I remember learning the song, “God sees the little sparrow fall” when I was in Sunday School so many years ago.  I thought it was very comforting knowing that God loves me as much as God loves the little sparrows in the air.  I have lived with that knowledge my whole life.  I am grateful to my mother for taking me to Sunday School and making sure that I learned about the faith that had helped her throughout her life, a faith that helped her through losing her father a month before her wedding when she was only 22 years old, a faith that kept her strong while her fiance was away at war for four years, a faith that helped her endure losing two babies, a faith that withstood every trial and tribulation throughout her life.  She always said that she was never alone, that God was always with her.  She knew that with all of her heart and it was that same faith that enabled her to die a peaceful death, while holding my father’s hand.  It is a faith that she passed on to me and to my children, and one which they are now passing on to their children.

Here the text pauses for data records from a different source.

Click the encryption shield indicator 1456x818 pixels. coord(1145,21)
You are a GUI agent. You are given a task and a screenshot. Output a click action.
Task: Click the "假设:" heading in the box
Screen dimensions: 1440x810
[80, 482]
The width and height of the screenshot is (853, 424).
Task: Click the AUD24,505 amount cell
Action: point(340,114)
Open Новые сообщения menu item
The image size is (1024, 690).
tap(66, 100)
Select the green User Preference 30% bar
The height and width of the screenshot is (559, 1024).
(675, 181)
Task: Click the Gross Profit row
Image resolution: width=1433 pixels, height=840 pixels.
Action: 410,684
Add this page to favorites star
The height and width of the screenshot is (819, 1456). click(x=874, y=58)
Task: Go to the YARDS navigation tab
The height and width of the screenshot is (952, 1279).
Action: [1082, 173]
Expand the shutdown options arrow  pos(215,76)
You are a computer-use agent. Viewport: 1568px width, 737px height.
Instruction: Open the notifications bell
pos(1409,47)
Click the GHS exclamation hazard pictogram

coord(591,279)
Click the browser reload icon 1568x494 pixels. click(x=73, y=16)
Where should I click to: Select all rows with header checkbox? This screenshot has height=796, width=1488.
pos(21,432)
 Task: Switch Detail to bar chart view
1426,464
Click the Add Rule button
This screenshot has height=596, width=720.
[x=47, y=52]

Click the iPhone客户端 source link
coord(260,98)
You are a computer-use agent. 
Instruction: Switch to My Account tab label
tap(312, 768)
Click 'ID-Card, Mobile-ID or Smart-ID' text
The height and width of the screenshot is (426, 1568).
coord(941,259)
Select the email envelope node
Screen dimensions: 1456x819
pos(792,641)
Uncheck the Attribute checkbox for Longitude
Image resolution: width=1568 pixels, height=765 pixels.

So many people cling to life and search their whole lives to find meaning or, like my friend, deny that there is any meaning in life.  But we have been told today, in the Good News of Jesus Christ, that if we lose our lives to Christ, we will find our lives.  All of those times we have felt lost, are times that we have strayed from Jesus.  But there is no need to feel lost, because we have been found in Christ.  That is where our meaning is.  That is our purpose on earth.  And that is what insures that we will have eternal life, that everything we have endured here on earth isn’t meaningless.  All of the people we have helped and loved and cared for, all of the prayers we have said, all of the gratitude we have shown to God for giving us this life, culminate in being found in Jesus.  We need never feel lost again.  We have Christ in our lives and he will bring us to God, when our life here on earth is over.  We need to be afraid.  We are loved, just as the sparrow is loved.  Thanks be to God.  Amen.